For the first time, he did not feel angered by that apology. Only defeated, only exhausted. He was just tired, now, and hurt. Tired and hurt felt like very simple words to describe such complicated feelings, that was for sure.
“I don’t remember what day it was,” he said after he pulled himself together once more. “Can you believe that? He was my brother, and I don’t--”
“Stop,” she whispered, pulling him closer to her, as if to shut him up. “None of that. You were sick, it’s not fair to want you to remember anything beyond what you already do.”
He shook his head as much as he could with it pressed up against her skin, her hair tickling the back of his neck. “He was my brother,” he practically sobbed. “I should know, I--”
And then she was pulling him closer again, mumbling soft, sweet words to him and holding him close enough that he wouldn't continue talking, but not tight enough that he couldn’t pull back if he wanted. “You don’t need to know, Kaz. I’m sure you do plenty to remember him, anyway. You don’t need to know the day,” she whispered against the side of his head.
“I don’t do anything to remember him,” he mumbled, his voice sounding choked and broken even through the fabric of Inej’s shirt.
She seemed to consider this for a moment, as her hands both slowed where they rubbed gently against the back of his head and his upper back. “We can go lay flowers on the water tonight, if you’d like,” she whispered, pressing a gentle kiss to his temple.
He was reminded suddenly of when they were little, as boys picking flowers by the lake. They’d bring them to the shop owners in town, even when they could only find enough to give them each one rather than a small bundle. Some of the older business owners in town would affectionately call them the ‘little flower boys’ for it, despite knowing their names.
A fitting remembrance that would be, for a little flower boy who hadn’t made it.
He couldn’t bring up the courage to tell Inej that story. Not today, and maybe not ever, after tonight. For her to know the meaning of it would be to lay down a piece of armor far too large.
So instead, he just buried his face further into her shirt. “Okay,” he said, as he began to cry again. It reminded him of all the times he’d throw a tantrum as a child, usually out of pure exhaustion, blubbering at his father as he’d begin to calm down.

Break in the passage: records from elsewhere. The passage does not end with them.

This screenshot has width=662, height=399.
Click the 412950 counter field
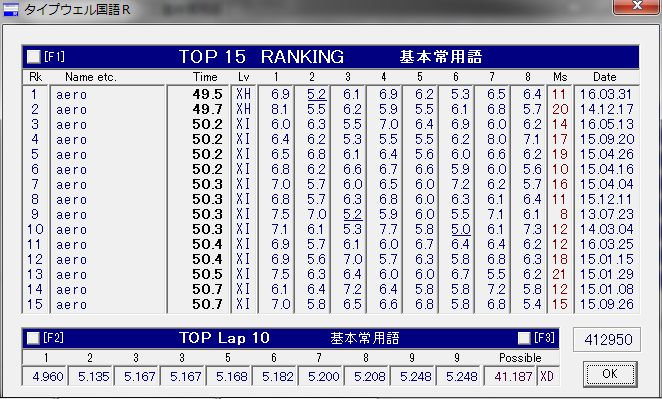tap(607, 339)
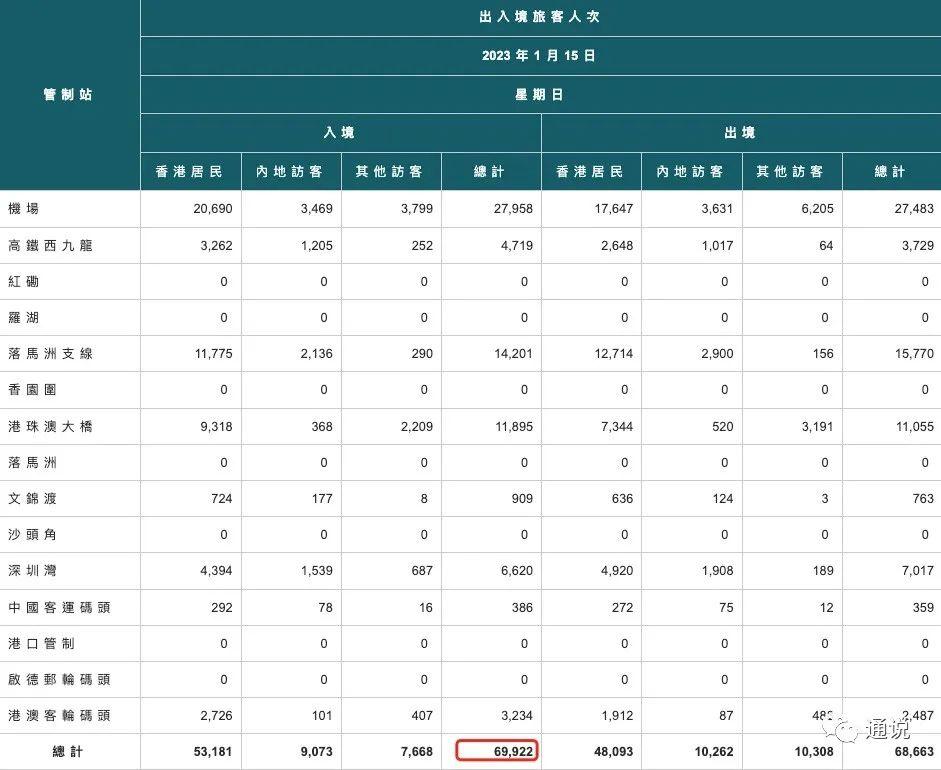The height and width of the screenshot is (770, 941).
Task: Click the 高鐵西九龍 row label
Action: pyautogui.click(x=50, y=245)
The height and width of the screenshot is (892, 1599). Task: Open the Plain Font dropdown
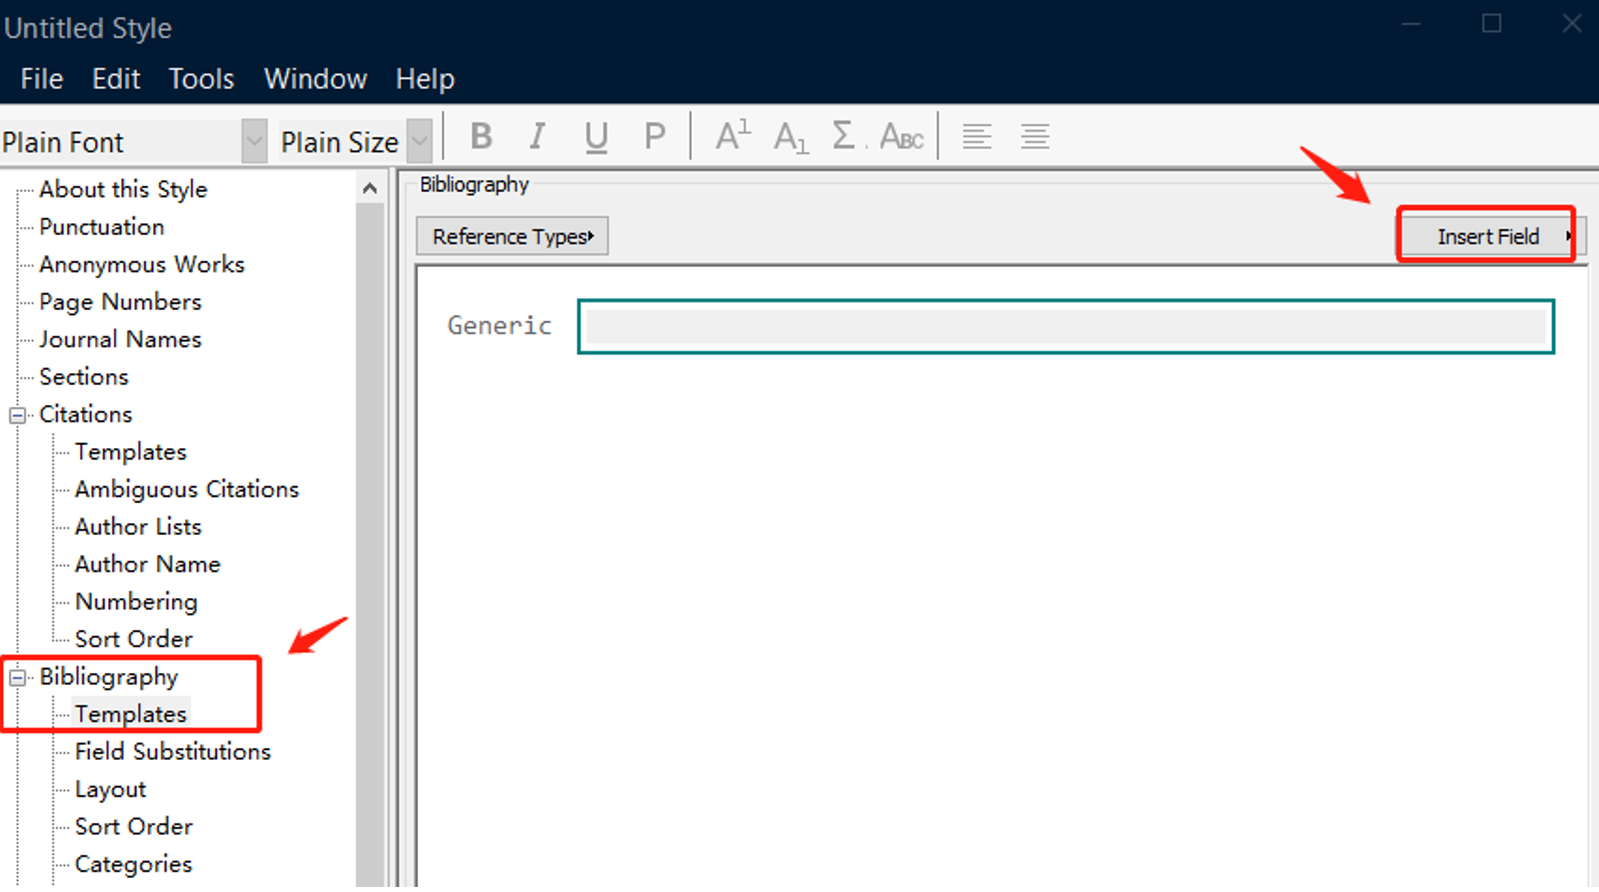[x=254, y=142]
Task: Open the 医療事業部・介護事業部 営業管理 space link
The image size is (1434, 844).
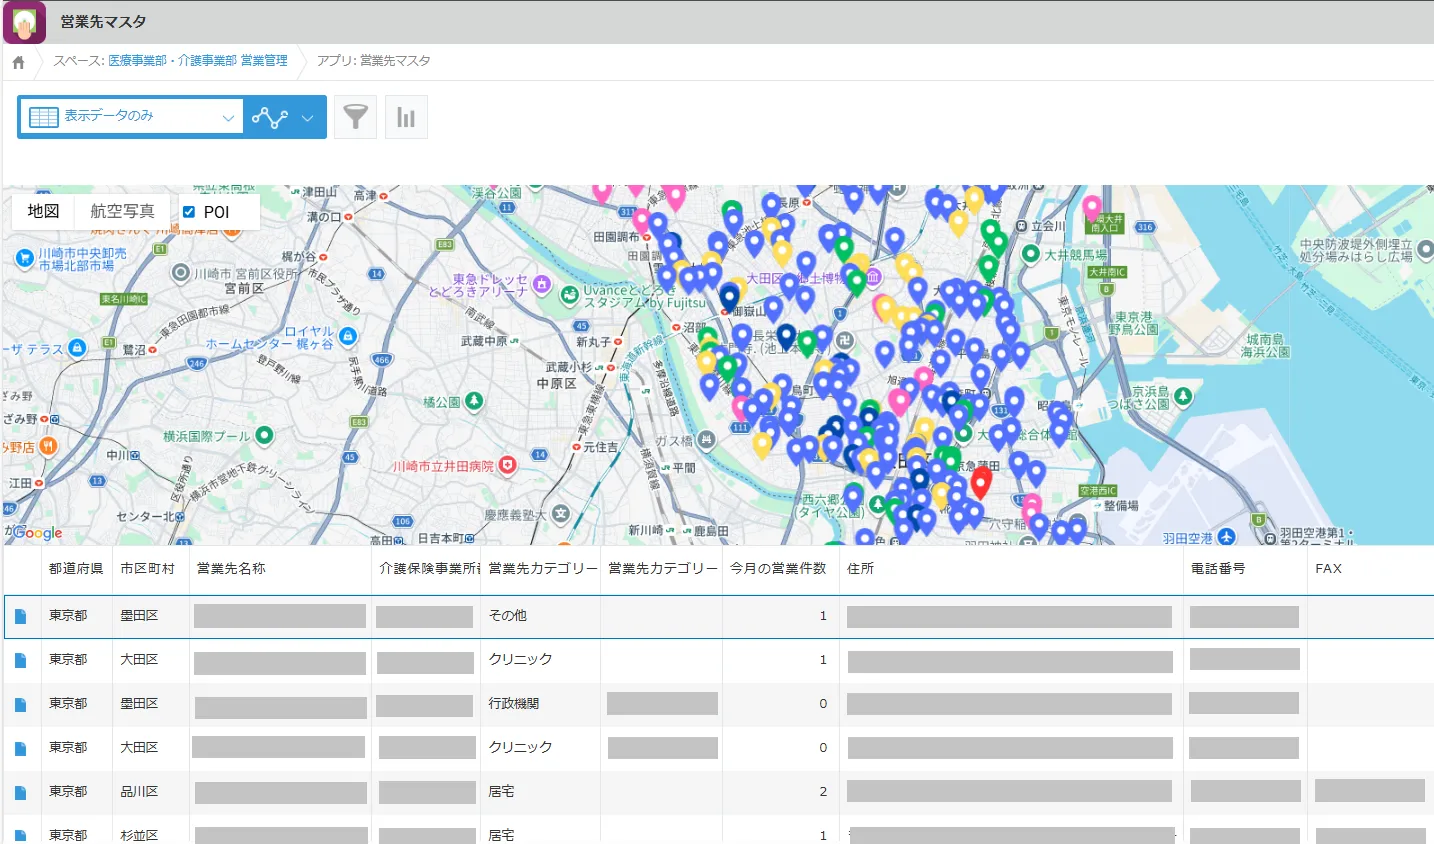Action: pyautogui.click(x=197, y=61)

That always made Jordie angry; it was one of the few things Kaz did that could, when he was still alive. He’d stomp over to him when he was whining, his lip trembling as he made truly exaggerated, pathetic noises to show just how upset he was. He would crouch down or kneel in front of him to look him in the eyes and stick his finger in his face. Usually, what he’d say was to the effect of ‘Stop it’, with a tone that rarely came out of him, one fitting of an older brother. Occasionally, he’d take Kaz gently by the arm, and he’d say ‘If you don’t stop making that noise, I’m not going to play outside with you’. Kaz would never stop, and Jordie would always play with him anyway.
He would have paid all of his kruge to have his brother tell him to stop whining right then. But his brother wasn’t there.

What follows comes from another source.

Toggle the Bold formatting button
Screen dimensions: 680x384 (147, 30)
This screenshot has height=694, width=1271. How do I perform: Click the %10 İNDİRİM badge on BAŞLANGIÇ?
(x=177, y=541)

So, rather than get yelled at, he laid there with Inej until he fell asleep. He woke up later with his face swollen and his eyes violently red, but he felt much less… full. Less like all of his feelings would bubble over.

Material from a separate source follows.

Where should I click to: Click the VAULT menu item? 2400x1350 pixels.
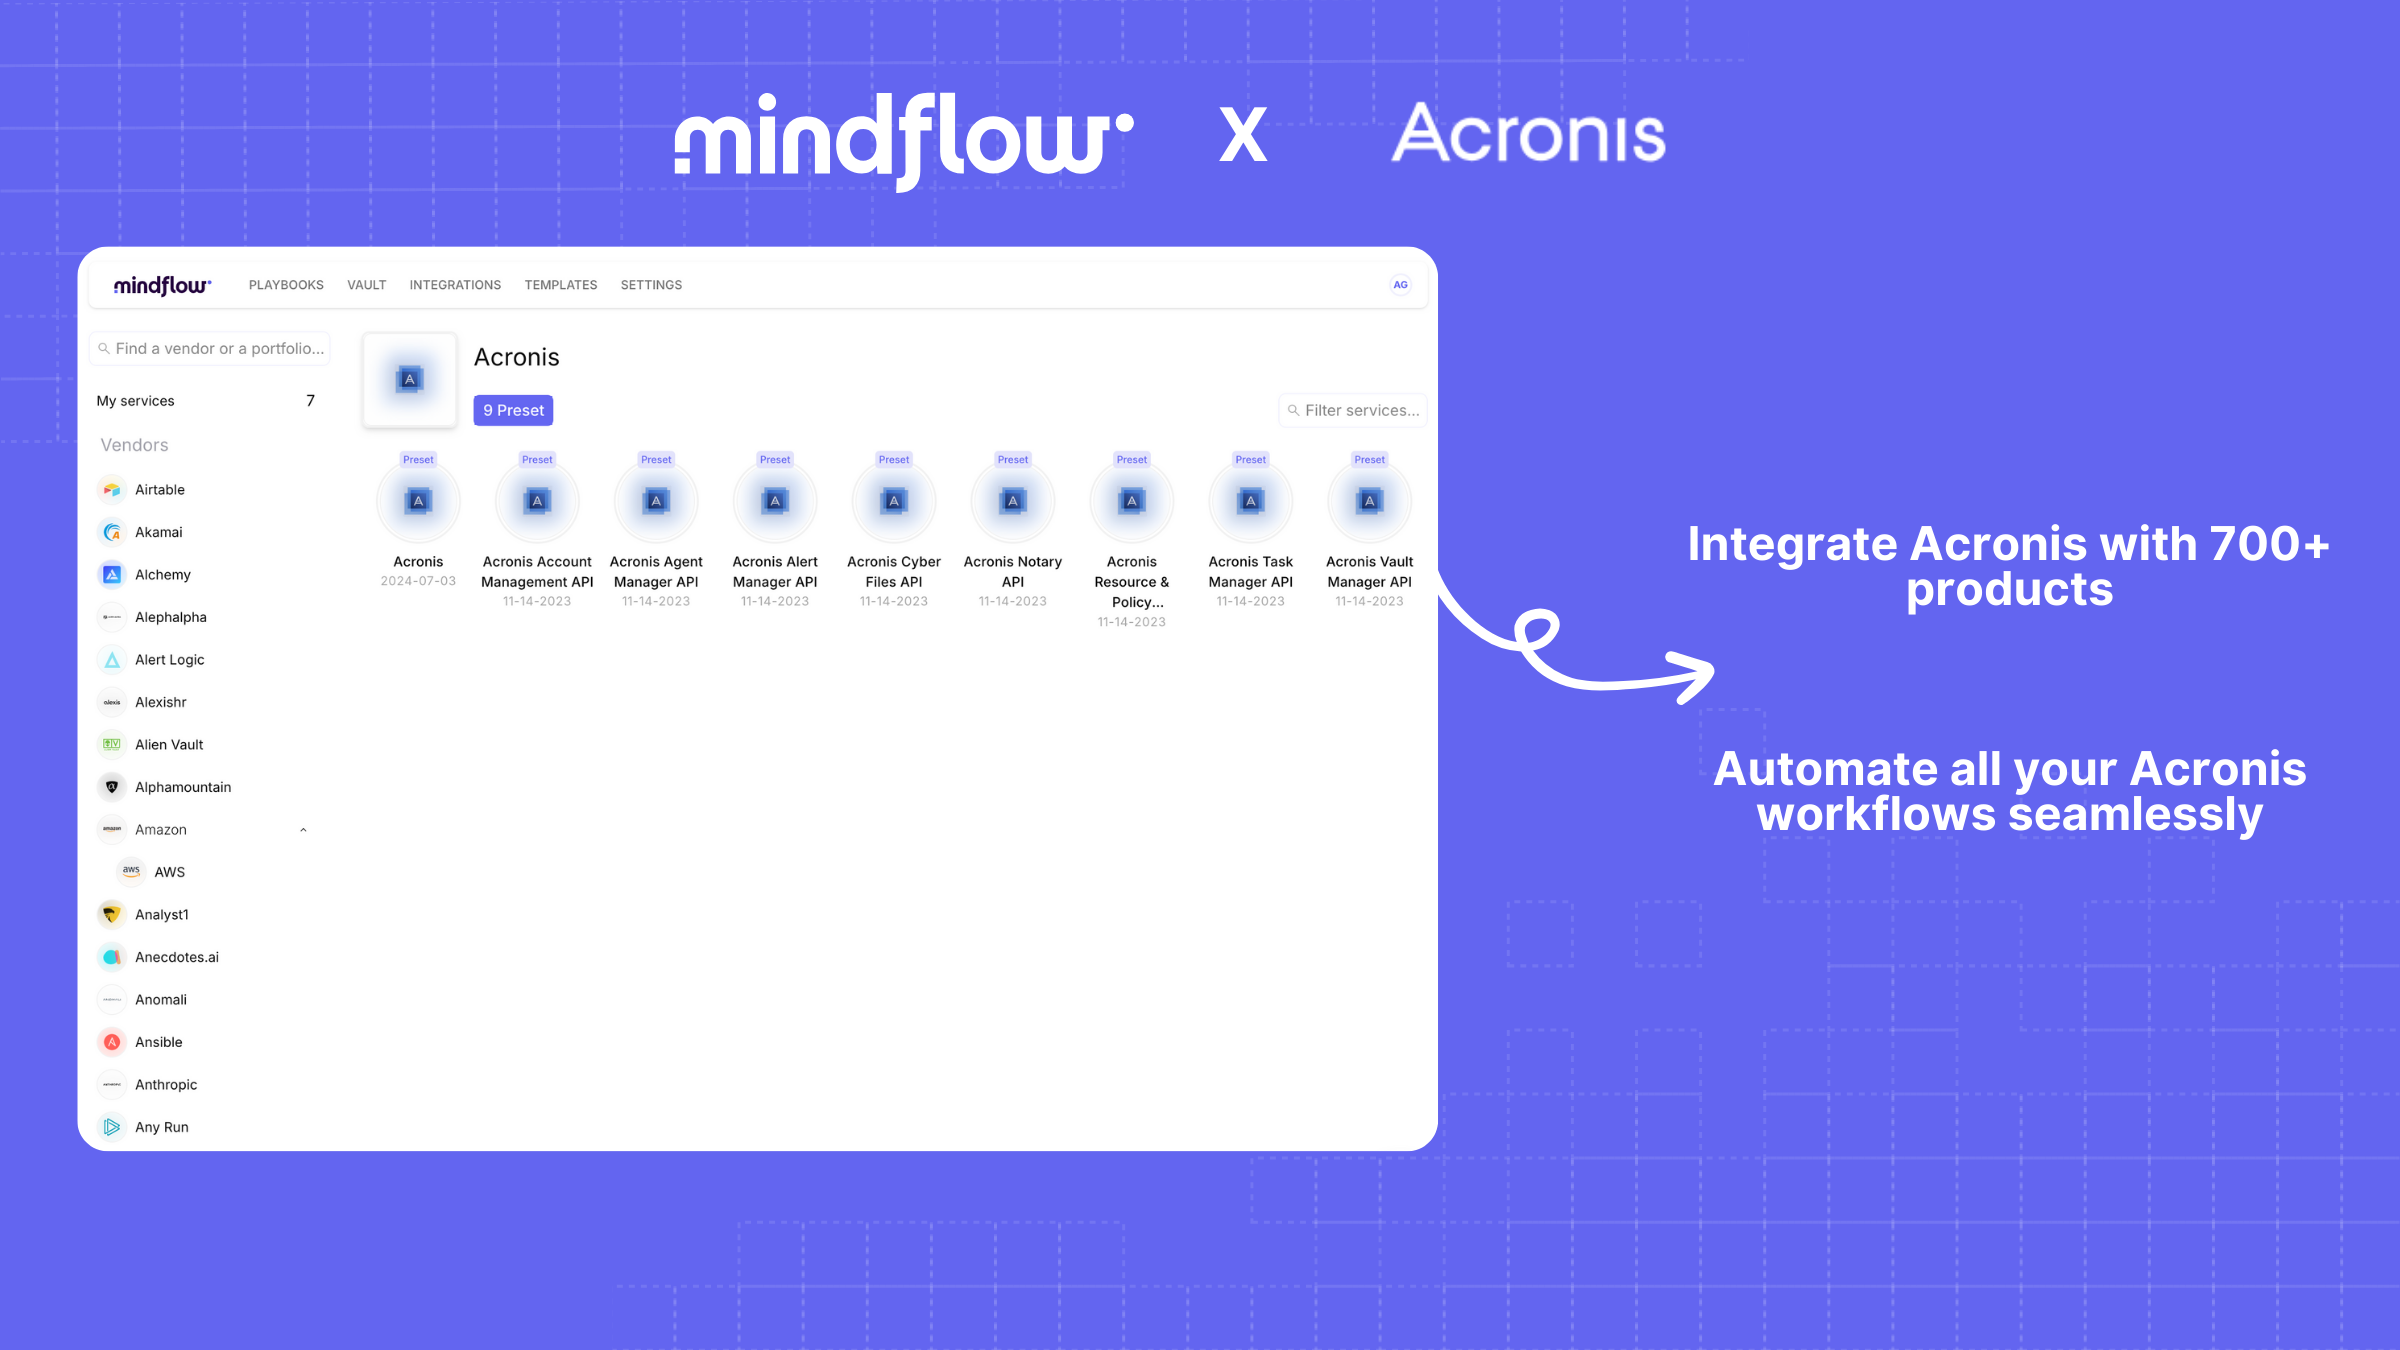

Then, he walked with Inej down to the harbor, and he chose to let the tears fall again, just for a few minutes, as they lowered flowers down into the water. Tears that he had never allowed himself to shed; however, something now told him that they were the best way he could remember his brother. To think about the good memories, to think about what had happened to them, and to grieve over the rest of the time that they would never get to have together.